PEDIDO 1 -
Segundo o trecho do documento, quantos animais compunham a boiada descrita na música "Boi Soberano"?
PEDIDO 2 -
Transcreva do trecho do documento a parte que se inicia com as palavras "Suas canções exaltavam" e termina em "se chamava Soberano.".

TRECHO DO DOCUMENTO -
========

Como Uma Música Sertaneja Virou Motivo De Discussão Na Justiça do Trabalho
Indenização por danos morais
TRABALHISTA


A dupla Tião Carreiro e Pardinho, ícones da música raiz brasileira, emplacou várias musica de sucesso entre os anos 50 e 90.
Suas canções exaltavam o encanto da vida no campo, o contato com a natureza, a dureza do trabalho na roça, a crença em Deus, inclusive valores como a honra e a lealdade.
Pelo brilhantismo, até hoje suas músicas são ouvidas e celebradas, compondo, desse modo, a cultura e o imaginário popular.
Uma das músicas mais famosas da dupla chama-se "Boi Soberano", resumidamente, a letra ilustra a memória de um boiadeiro que relembra uma passagem de sua vida, especificamente a condução de uma boiada composta por 600 animais. Dentre os animais, existia um boi traiçoeiro que se chamava Soberano.
A boiada estourou ao chegar na cidade de Barretos, situação que causou medo e pânico nos habitantes. Para piorar a situação, existia uma criança brincando na rua quando todo o desespero começou.

========

REGISTROS DE DADOS -

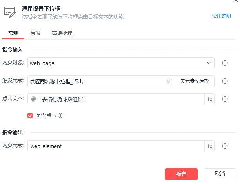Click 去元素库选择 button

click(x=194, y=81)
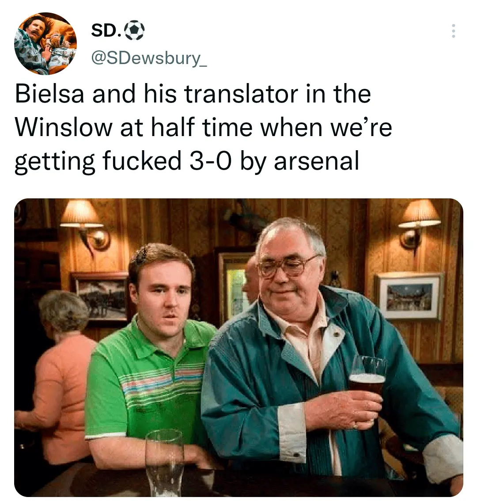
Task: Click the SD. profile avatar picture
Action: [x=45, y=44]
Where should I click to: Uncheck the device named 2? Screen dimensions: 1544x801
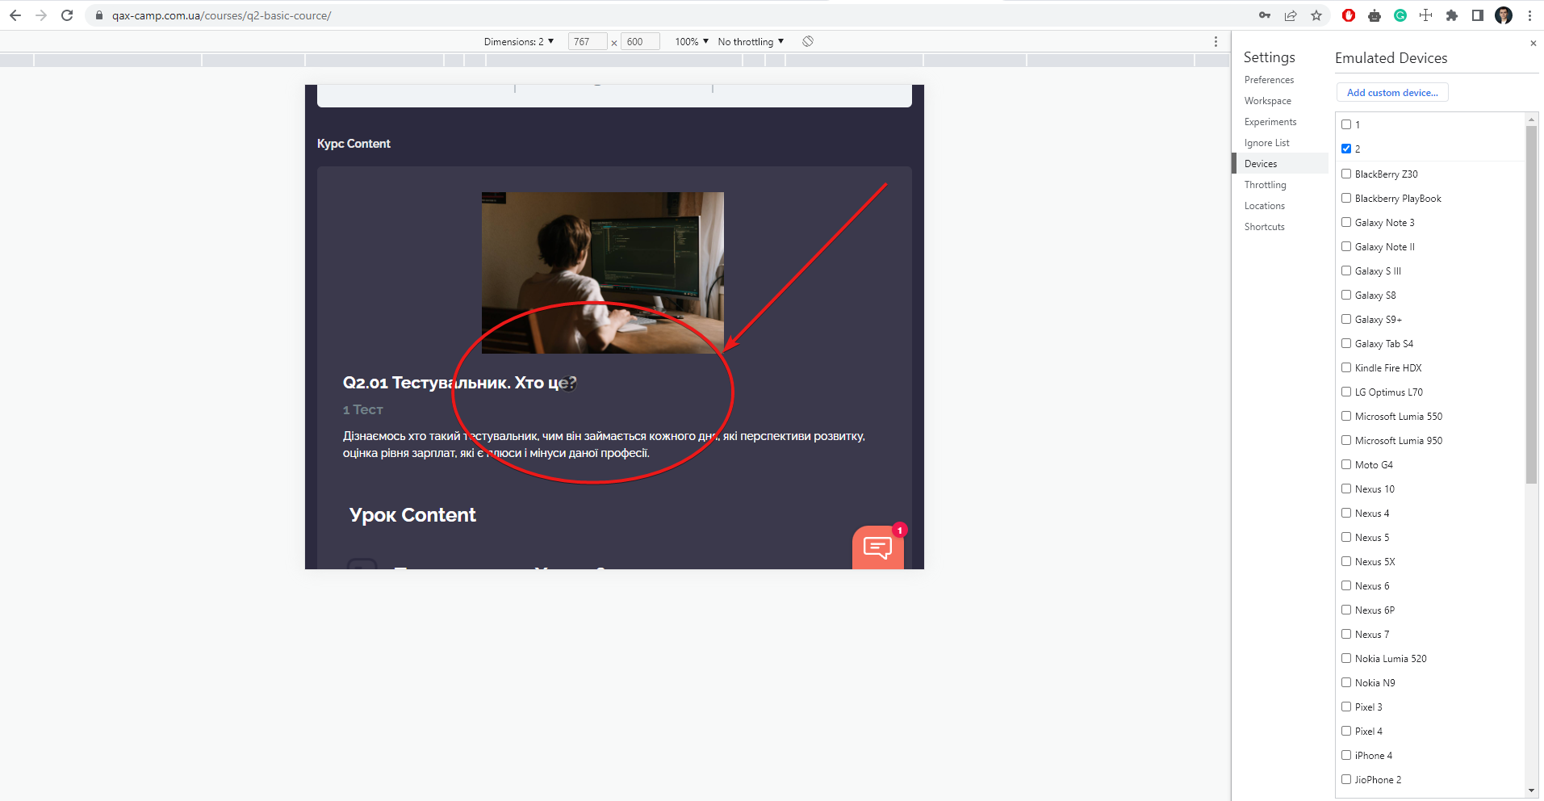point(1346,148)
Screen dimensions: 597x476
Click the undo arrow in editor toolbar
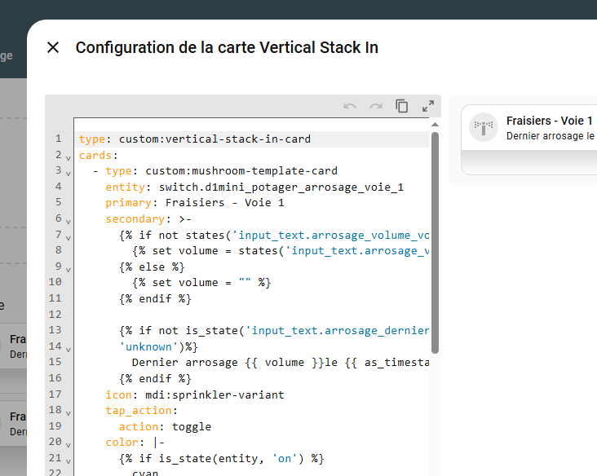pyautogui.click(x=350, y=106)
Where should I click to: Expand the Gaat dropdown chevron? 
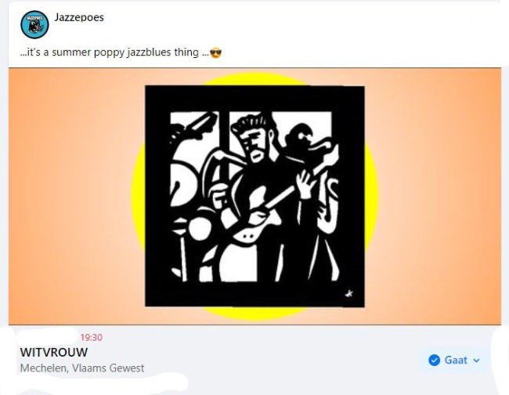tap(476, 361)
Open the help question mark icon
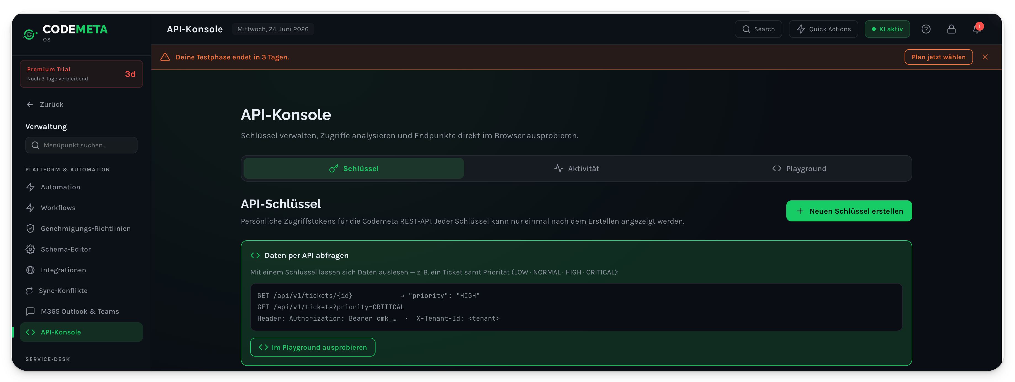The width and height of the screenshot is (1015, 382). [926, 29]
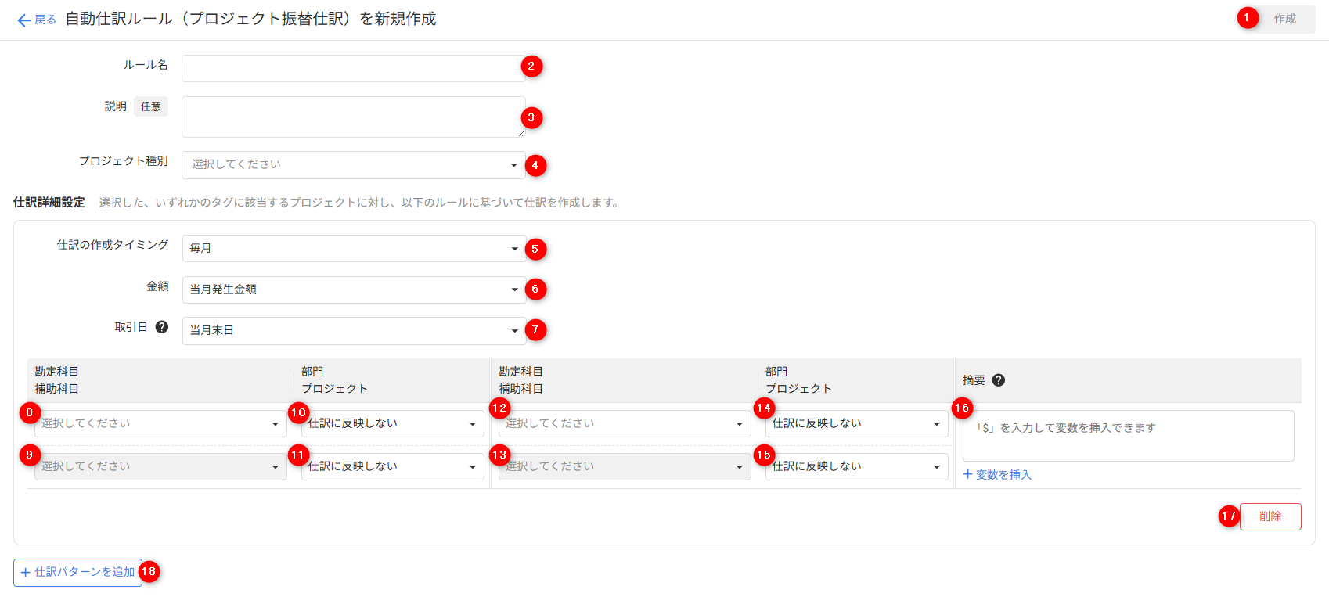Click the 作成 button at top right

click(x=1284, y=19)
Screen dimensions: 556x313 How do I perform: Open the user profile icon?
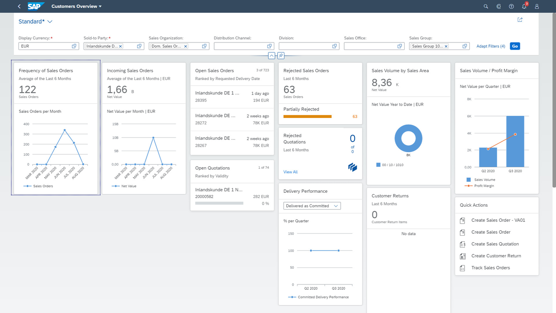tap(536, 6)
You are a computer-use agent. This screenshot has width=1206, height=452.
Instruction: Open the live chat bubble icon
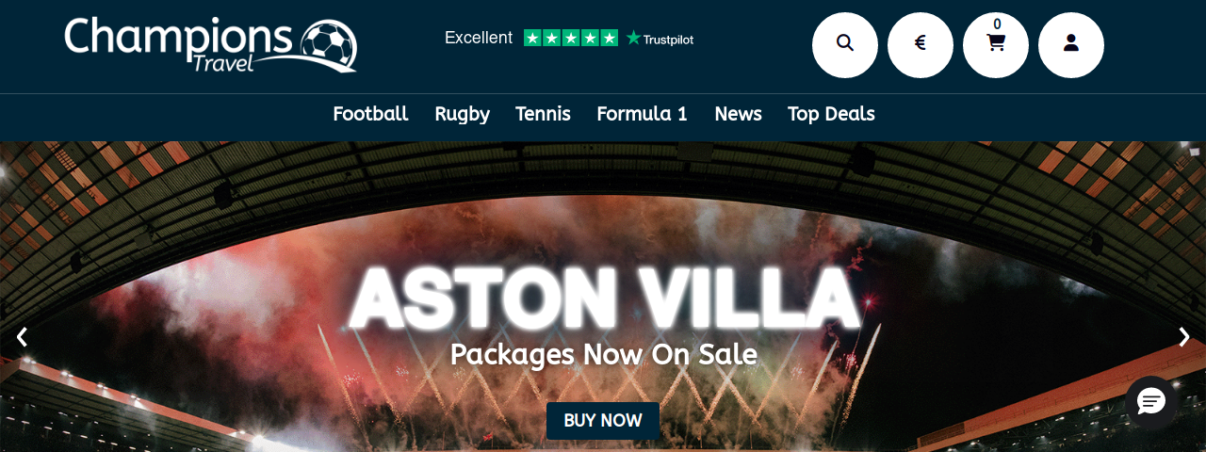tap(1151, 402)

========

SOLUÇÃO DO PROBLEMA 1 -
A boiada era composta por 600 animais.

SOLUÇÃO DO PROBLEMA 2 -
Suas canções exaltavam o encanto da vida no campo, o contato com a natureza, a dureza do trabalho na roça, a crença em Deus, inclusive valores como a honra e a lealdade.
Pelo brilhantismo, até hoje suas músicas são ouvidas e celebradas, compondo, desse modo, a cultura e o imaginário popular.
Uma das músicas mais famosas da dupla chama-se "Boi Soberano", resumidamente, a letra ilustra a memória de um boiadeiro que relembra uma passagem de sua vida, especificamente a condução de uma boiada composta por 600 animais. Dentre os animais, existia um boi traiçoeiro que se chamava Soberano.